Collected data
——
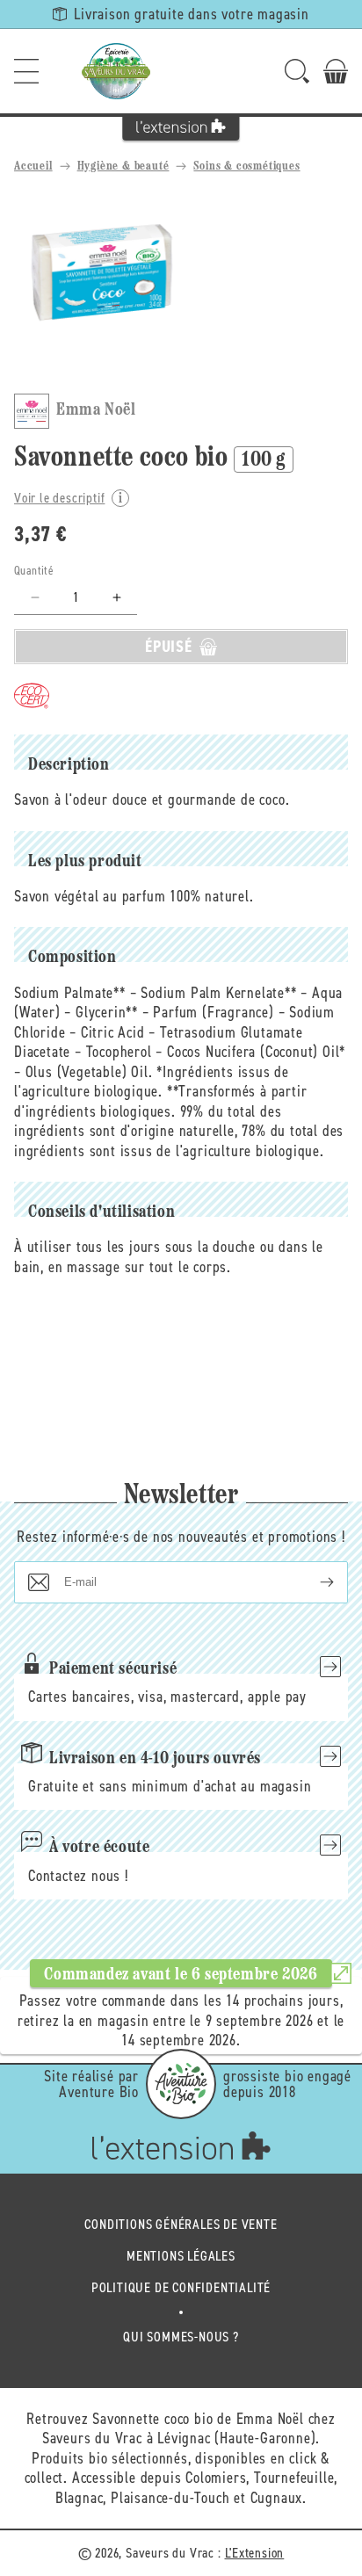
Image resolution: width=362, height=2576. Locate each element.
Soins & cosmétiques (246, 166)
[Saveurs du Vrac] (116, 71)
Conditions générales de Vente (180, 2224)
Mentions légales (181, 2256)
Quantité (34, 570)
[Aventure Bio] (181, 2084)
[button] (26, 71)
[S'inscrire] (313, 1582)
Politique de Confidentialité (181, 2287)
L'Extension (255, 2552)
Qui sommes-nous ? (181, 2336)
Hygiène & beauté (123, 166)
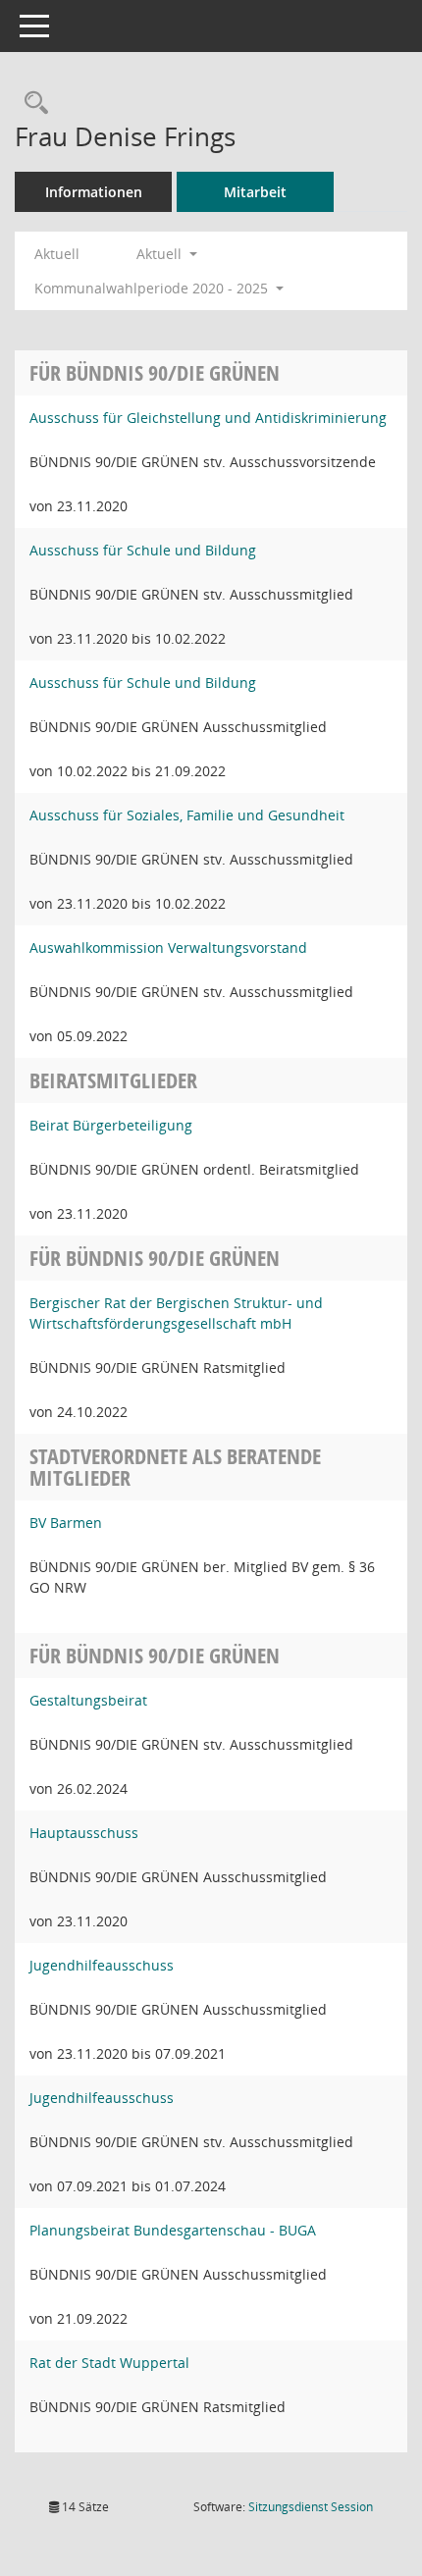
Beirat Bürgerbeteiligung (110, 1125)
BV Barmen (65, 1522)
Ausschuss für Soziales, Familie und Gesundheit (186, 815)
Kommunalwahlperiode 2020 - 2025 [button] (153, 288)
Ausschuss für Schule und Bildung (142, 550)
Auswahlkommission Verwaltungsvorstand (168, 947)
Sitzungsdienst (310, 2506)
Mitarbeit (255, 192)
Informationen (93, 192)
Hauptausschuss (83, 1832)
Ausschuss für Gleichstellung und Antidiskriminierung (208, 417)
——
Aim of the task: Could you reproduce all of the data above exactly and skip any image?

Answer section:
Image resolution: width=362, height=2576. Locate each element.
Soins & cosmétiques (246, 166)
[Saveurs du Vrac] (116, 71)
Conditions générales de Vente (180, 2224)
Mentions légales (181, 2256)
Quantité (34, 570)
[Aventure Bio] (181, 2084)
[button] (26, 71)
[S'inscrire] (313, 1582)
Politique de Confidentialité (181, 2287)
L'Extension (255, 2552)
Qui sommes-nous ? (181, 2336)
Hygiène & beauté (123, 166)
Beirat Bürgerbeteiligung (110, 1125)
BV Barmen (65, 1522)
Ausschuss für Soziales, Familie und Gesundheit (186, 815)
Kommunalwahlperiode 2020 - 2025 [button] (153, 288)
Ausschuss für Schule und Bildung (142, 550)
Auswahlkommission Verwaltungsvorstand (168, 947)
Sitzungsdienst (310, 2506)
Mitarbeit (255, 192)
Informationen (93, 192)
Hauptausschuss (83, 1832)
Ausschuss für Gleichstellung und Antidiskriminierung (208, 417)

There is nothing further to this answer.